Large Median Lobe of the Prostate Acting as Ball-Valve is Often the Reason Why Pills for Enlarged Prostate Such as Flomax and Finasteride (Proscar), Tamsulosin, Silodosin (Rapaflo) and Uroxatral (Alfuzosin) Do Not Work Well.
Symptoms of BPH but Medications Do Not Help
A commonly encountered situation is that men improve a little bit on medical therapy (Flomax, Uroxatral, Avodart, Proscar, Rapaflo) but not as much as an experienced urologist would expect. Usually, further evaluation is initiated.

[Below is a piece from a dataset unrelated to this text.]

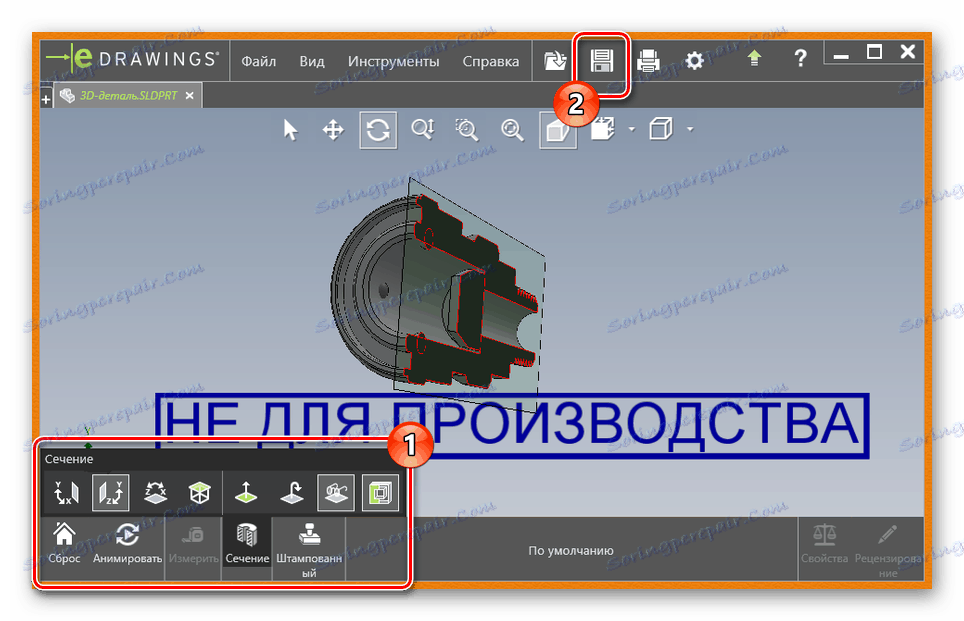Add a new tab with plus button
This screenshot has height=621, width=964.
click(x=46, y=99)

Quite commonly in this situation, the patient may have a very large prostate which is beyond the effectiveness of medical therapy. Another common situation is a prominent, large median lobe of the prostate protruding into the bladder and blocking the urine flow in a ball-valve fashion.

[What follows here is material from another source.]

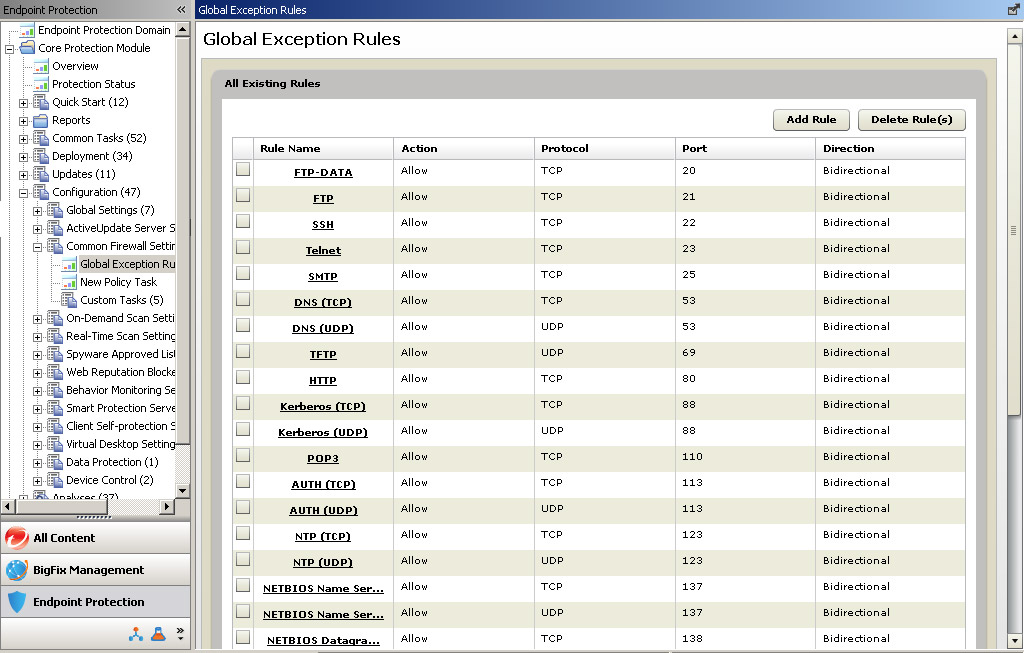Click the orange flask icon in bottom bar
Viewport: 1024px width, 653px height.
point(158,634)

Timely Decision that Medications Cannot Help is Important
Medical therapy is usually not effective for men with large obstructive median lobes. In this initiation, minimally invasive surgical therapy with Greenlight laser of the prostate or bipolar TURP is usually necessary to provide adequate relief of symptoms and long-term effectiveness. While many patients initially are hesitant to commit to surgical treatment, sooner or later it becomes necessary in a situation where a large median lobe obstructs urine flow. The most common regret that patients experience in this situation is that they did not have the procedure done sooner.
While medications are a good treatment option when they are effective, surgical therapy should be offered promptly to men who do not benefit from medical therapy after a thorough evaluation to exclude other causes of poor response to medications for BPH such as a coexistent overactive bladder, nocturia caused by low DDAVP, bladder cancer and other causes.